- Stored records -
--- --- ---

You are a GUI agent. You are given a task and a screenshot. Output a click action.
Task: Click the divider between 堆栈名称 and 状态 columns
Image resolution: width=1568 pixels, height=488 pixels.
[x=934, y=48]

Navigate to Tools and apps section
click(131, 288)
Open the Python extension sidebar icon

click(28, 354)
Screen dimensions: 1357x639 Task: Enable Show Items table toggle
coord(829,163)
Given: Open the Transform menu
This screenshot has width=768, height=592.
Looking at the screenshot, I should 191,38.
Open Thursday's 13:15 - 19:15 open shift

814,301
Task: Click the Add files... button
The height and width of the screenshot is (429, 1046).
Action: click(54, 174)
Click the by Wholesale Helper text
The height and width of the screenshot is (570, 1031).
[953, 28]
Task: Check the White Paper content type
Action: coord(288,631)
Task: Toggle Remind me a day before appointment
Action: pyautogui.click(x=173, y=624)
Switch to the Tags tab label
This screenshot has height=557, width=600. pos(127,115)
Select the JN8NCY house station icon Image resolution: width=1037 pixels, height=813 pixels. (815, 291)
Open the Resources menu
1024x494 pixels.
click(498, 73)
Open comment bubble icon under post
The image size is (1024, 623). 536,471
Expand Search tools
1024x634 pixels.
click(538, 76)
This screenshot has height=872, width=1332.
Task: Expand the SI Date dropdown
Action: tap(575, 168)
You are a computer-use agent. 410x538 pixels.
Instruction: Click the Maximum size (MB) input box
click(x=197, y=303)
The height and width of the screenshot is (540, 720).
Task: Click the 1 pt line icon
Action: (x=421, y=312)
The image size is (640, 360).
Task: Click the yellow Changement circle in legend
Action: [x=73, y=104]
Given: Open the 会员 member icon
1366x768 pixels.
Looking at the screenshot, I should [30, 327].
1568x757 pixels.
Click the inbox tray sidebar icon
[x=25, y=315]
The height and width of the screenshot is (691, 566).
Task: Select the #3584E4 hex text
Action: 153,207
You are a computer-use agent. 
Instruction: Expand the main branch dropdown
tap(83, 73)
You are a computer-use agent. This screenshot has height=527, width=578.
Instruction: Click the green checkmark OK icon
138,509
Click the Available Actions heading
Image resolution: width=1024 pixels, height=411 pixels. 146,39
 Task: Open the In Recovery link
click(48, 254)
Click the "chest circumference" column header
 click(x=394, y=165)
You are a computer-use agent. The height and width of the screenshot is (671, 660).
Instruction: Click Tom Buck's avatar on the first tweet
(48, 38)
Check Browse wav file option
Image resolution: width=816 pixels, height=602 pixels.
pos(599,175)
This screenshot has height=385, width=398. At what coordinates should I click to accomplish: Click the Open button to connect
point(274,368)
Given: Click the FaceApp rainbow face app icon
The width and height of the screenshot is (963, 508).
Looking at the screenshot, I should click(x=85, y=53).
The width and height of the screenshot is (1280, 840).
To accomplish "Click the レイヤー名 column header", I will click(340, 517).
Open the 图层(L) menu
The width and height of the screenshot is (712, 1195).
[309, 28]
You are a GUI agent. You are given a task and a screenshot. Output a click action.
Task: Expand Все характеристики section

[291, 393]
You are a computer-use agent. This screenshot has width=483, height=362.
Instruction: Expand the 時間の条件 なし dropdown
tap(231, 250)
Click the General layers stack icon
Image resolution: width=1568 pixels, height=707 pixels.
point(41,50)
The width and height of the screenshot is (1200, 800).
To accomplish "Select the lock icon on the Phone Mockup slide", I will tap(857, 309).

--- --- ---

- Aim of the exercise -
Output the lines of the records above exactly as they appear, from the line containing "Instruction: Expand the 時間の条件 なし dropdown" through the line containing "The width and height of the screenshot is (1200, 800).".

- Response to the task -
Instruction: Expand the 時間の条件 なし dropdown
tap(231, 250)
Click the General layers stack icon
Image resolution: width=1568 pixels, height=707 pixels.
point(41,50)
The width and height of the screenshot is (1200, 800).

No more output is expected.